History of Eltham Hill
In 2006 Eltham Hill School celebrated its Centenary – a considerable achievement in a period of such momentous changes in society, education and the role of women. All of these changes have, of course, been reflected in the history of Eltham Hill but it should be remembered that both pupils and staff have themselves played their part in bringing those changes about.
During these one hundred years, Eltham itself has changed beyond recognition from the Kentish village of 1906, which could trace its history at least as far back as the Domesday Book. Eltham had royal connections for several centuries and, from the 11th century until Tudor times, was often the residence of Kings of England. A splendid palace was built in mediaeval times though little remains today except the Great Hall and 15th century bridge across the moat. Victorian Eltham was a well-to-do residential area. There were a number of large houses standing in extensive grounds as well as the more traditional village cottages.

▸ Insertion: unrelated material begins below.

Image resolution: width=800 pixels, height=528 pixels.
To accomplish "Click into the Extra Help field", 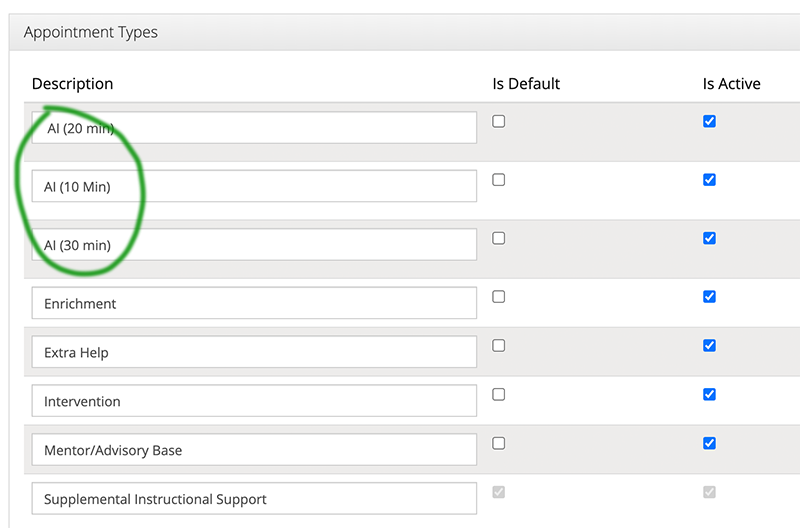I will coord(254,352).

The turn of the century saw the beginning of developments that were to change Eltham forever. In 1899, the Kentish village was incorporated into the newly formed borough of Woolwich and thus became part of the County of London. Gradually the large houses disappeared or changed their character and use. New building developments provided houses for the comfortable middle class. In nearby Woolwich however, conditions were very different. With the outbreak of the Boer War in 1900, the Arsenal expanded considerably causing a great influx of workers, housed for the most part in crowded and insanitary slums. Despite this, Eltham itself continued to have a rural character thanks mainly to its isolation from public transport. The railway extended only to Well Hall and the newly introduced electric trams only reached Lee Green. There were a few private cars for the very wealthy but most of Eltham’s traffic was made up of horse-drawn vehicles.
As the changes in social conditions began to accelerate in the early years of the century, their impact was felt both in education and the role of women. Pioneer women of great courage had earlier begun the fight for women to receive higher education and enter careers on the same terms as men. In 1900 there were already 200 women doctors and more than 100 women dentists in England and the campaign for the vote was beginning in earnest.
Since the 1870 Education Act, every child had had the right to free elementary education but most still had to leave school at 14 as in fact their teachers had done. Then, in 1902, The 2nd Education Act gave local authorities the right to create secondary (grammar) schools, to be maintained at public expense. This opened the way for able pupils from all walks of life to receive an advanced education at little or no cost to their families. The London County Council, always at the front rank of educational advances, immediately began to plan the building of secondary schools: Fulham and Dalston opened in 1905 and in 1906 came Eltham.